The problem is that CSP plans require giant land requests on unspoiled deserts, making them an environmental liability in certain parts. UBS calls this "a minor issue" in its analysis. Time will tell just how minor an obstacle it is.
In Spain, there are now 232 MW of installed CSP capacity, with an additional 4,300 MW said to be in various stages of construction. A generous feed-in-tariff made it all possible, and it might be vastly diminished. The Spanish government is pondering slapping a cap on the number of CSP facilities eligible for a government-financed premium.
But UBS isn't too concerned about the market effects of this either:
"It is likely that in autumn 2009 the feed-in tariffs for CSP will be lowered. However, the reduction might not turn out to be as the industry lobby for CSP ... is quite strong and the feed-in tariffs for CSP are at relatively reasonable levels."

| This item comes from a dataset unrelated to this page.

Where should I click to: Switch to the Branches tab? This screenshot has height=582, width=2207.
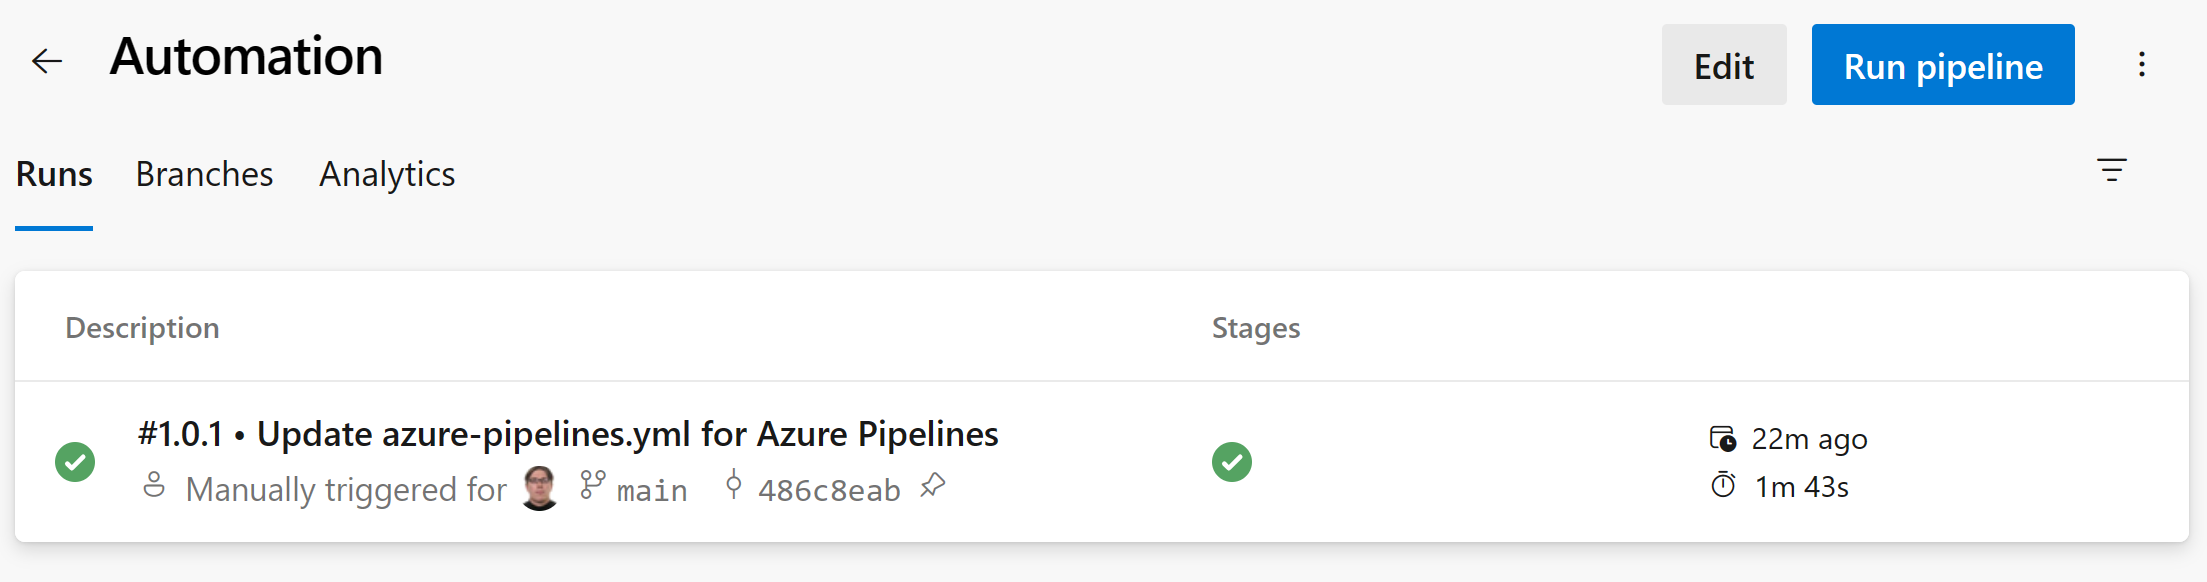pos(204,174)
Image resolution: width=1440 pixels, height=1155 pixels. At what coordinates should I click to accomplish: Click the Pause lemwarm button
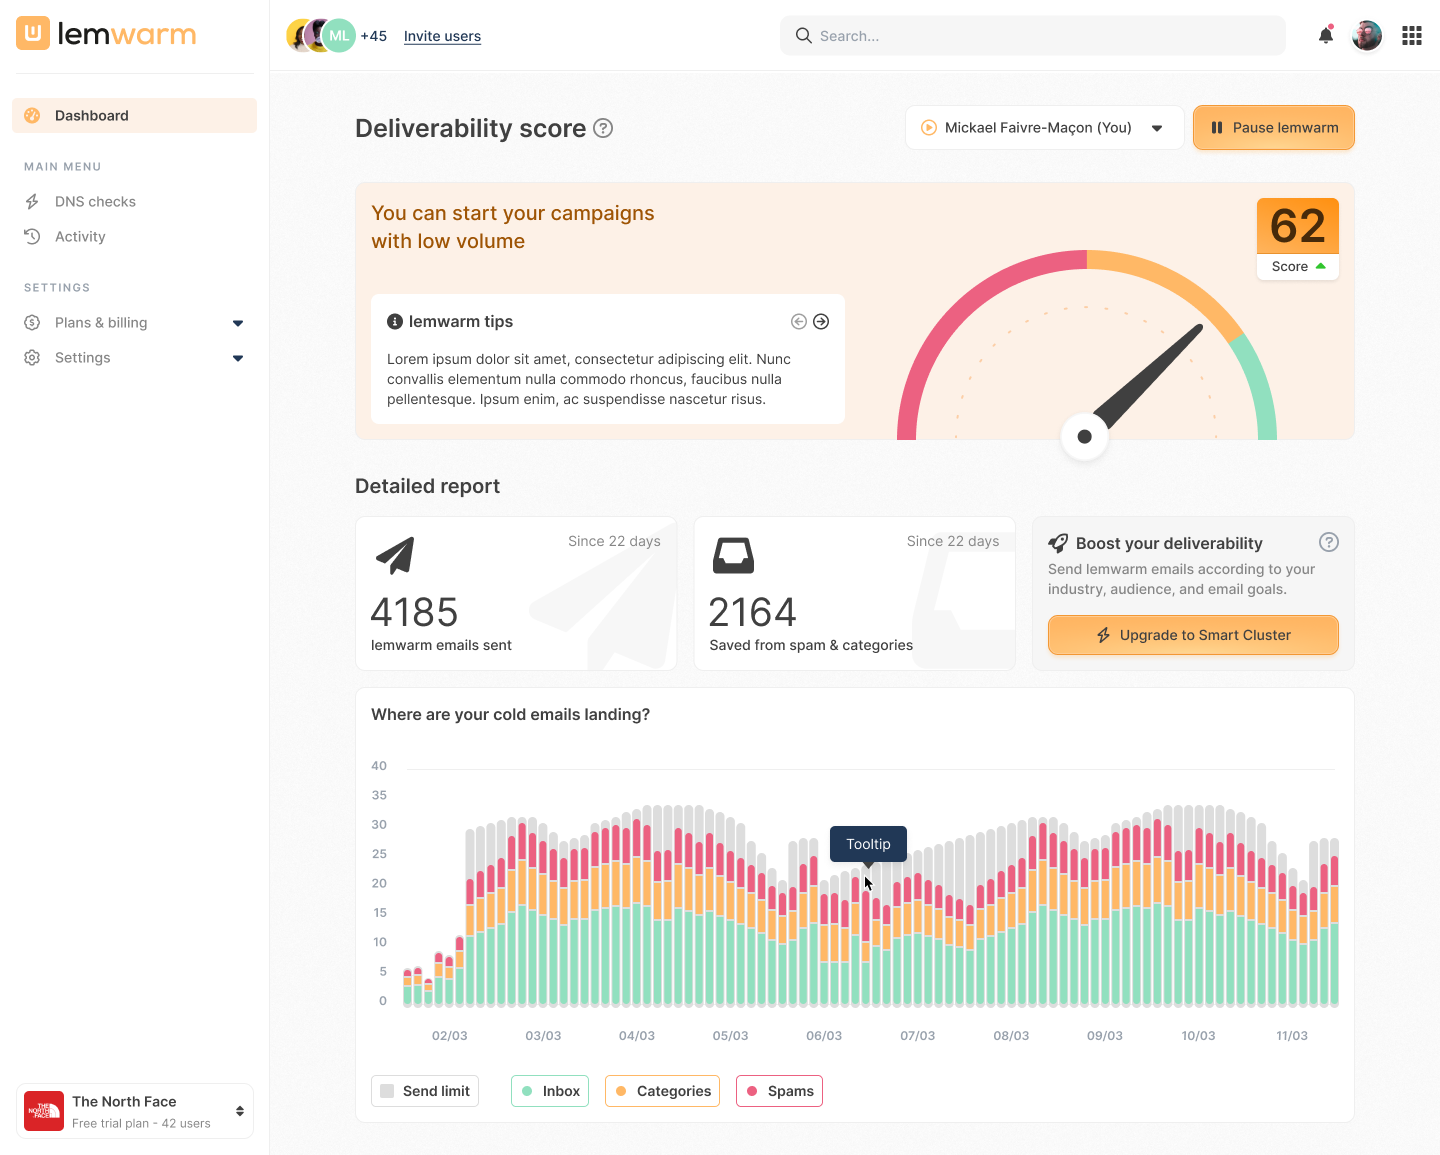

Investors face a slew of other unknown risks: potential regulatory changes, withdrawal of global political support, emergence of competing and disruptive renewable technologies and technology component shortages, among other things.
But overall, CSP may be one the safest investment bets of the renewable energy bunch.
Most analysts agree that it is the solar alternative to utility-scale fossil-fuels. CSP installations can churn out far more megawatts than rooftop solar photovoltaics. That's in part because they have the coveted advantage of solar storage, meaning CSP systems can provide power at peak hours, even when the sun isn't shining.
It's no wonder public money is flowing into the sector in major markets. Will investors follow?